どんな生物学の理論も、蝶がどうやってこの美しい文様を会得したかを説明することができないだろう。

蝶の王国へ

 密林を抜けてすこし開けたところに掘っ建て小屋があった。それは茶屋だった。簡素なお茶を何杯でも好きなだけ飲むことができた。その近辺では蝶が乱舞していた。種明かしをするなら(といっても種を知っているわけではないのだけれど)小屋の前に缶ジュースの中身をぶちまけたのだろう。花の蜜ならぬ缶ジュースの蜜(糖分)をもとめて蝶たちがやってくるのだ。蝶は地面にたまっている油(石油かガソリン?)にも近づいてくることがある。花よ、蝶よ、といえば美しい少女趣味的世界を連想するが、蝶は意外と人工物を好むのだ。

 

 缶ジュースが引き寄せるかどうかはともかく、そのあたりに大量の蝶がやってくるのは不思議な光景だった。そこに立つと、全身を蝶に囲まれるのだ。一瞬、聖なる存在になったかのような錯覚をいだいた。

 

 5メートルほど離れた岩の上に座って蝶をビデオで撮影していると、可愛い子猫が現れた。子猫は蝶をハンティングしようと前足でひょいひょいとジャブを出しながら、こちらに近づいてきた。蝶はいっこうに獲れそうもない。子猫はついに足元にやってきて、ビデオカメラにからだをなすりつけながら、「ニャア」と鳴いた。

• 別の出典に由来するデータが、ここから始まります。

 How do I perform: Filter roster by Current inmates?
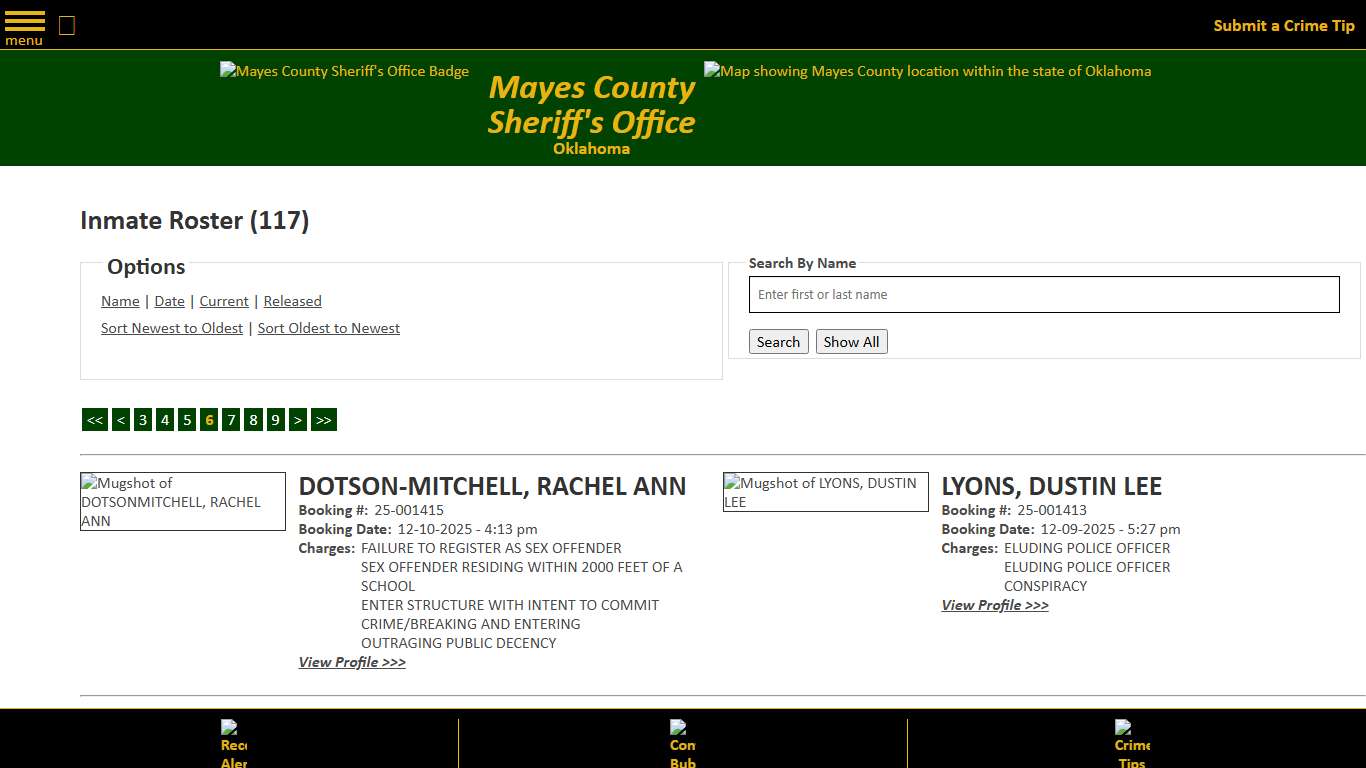click(x=223, y=301)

 かわって一羽の肉のしまったチャボのようなニワトリが現れた。コッ、コッ、と鳴きながら蝶めがけてくちばしを打ち下ろす。数十羽の蝶がパニックを起こして群蚊のごとく渦巻いた。二、三羽の蝶が餌食になってしまった。

 独竜族の信仰によれば、人は死後、その魂は蝶に変じるという。蝶も死んでしまえば、この世に転生することもない。これらの蝶を見て亡魂だと思えるだろうか。おそらくその伝説を文字通りに信じる人はもはやいないだろう。しかし亡魂が蝶のようなものだとすれば、多くの人は納得するかもしれない。蝶、すなわち人の魂は美しく、はかないものなのだ。

 ここにかぎらず、独竜江の上流から下流まで、どこでもさまざまな種類の蝶が生息していた。そのすべてを撮影することができなかったのは残念だ。独竜江地区のなかでもとくにこのあたり、すなわち欽郎当(チンランタン)村のはずれの売店兼食堂から滝、さらに国境近くの掘っ建て小屋(茶屋)にかけてのエリアは蝶の王国と呼んでもいいだろう。ここは蘭や蝶の宝庫だった。ただし蘭や蝶を見るエコ・ツアーを企画するならば、雨季を選ばねばならない。

水たまりに落ちていた蝶を救った。あとどれだけ生きられるのか…。

死後、魂は蝶になる

「魂が蝶になるなんて、ファンタジーの世界だね」と肌に付着した蝶の鱗粉を感じながら私は言う。
「そんなこと、いまどきだれも信じてないわ」

 Nさんのひとことですっかり高揚した気持ちが冷めてしまった。しかしまあ神話的リアリズムのような言い方ができるなら、非科学的ではあるけれど、現実として感じることは可能かもしれない。

 独竜族は生きている人の魂をプラ(pula)と呼ぶ。チベット語のラ(bla)とは同根のことばだろう。プラは天上の神霊グムが造る。プラはその人の姿かたち、性格とほぼおなじものだという。人が寝ていても、プラは眠らない。だから夜間外に出て活動をする。これが夢である。プラが天に召還されるのもまた神霊グムの決定による。ただし人が死ぬと、プラが復活することはない。輪廻転生の思想はないのだ。

 死後の魂、つまり亡魂はアシと呼ばれる。このアシはアシモリという冥界にいる。一定の時間がたつとアシは蝶の姿をとってこの世にあらわれる。色鮮やかな蝶は、生前は女性であり、地味な色の蝶は男性だという。蝶であるあいだ、人に祟ることがあるので、シャーマンは蝶を祀ることがある。蝶が死ぬと、よみがえることはない。アシもまた転生はしないのだ。

 最近になって、ビルマ人にも人の死後、魂が蝶に変ずるという信仰があることを知った。どちらかがどちらかに影響を与えたというより、共通の祖先(チベット・ビルマ語族)の信仰がもとにあったと考えるべきだろう。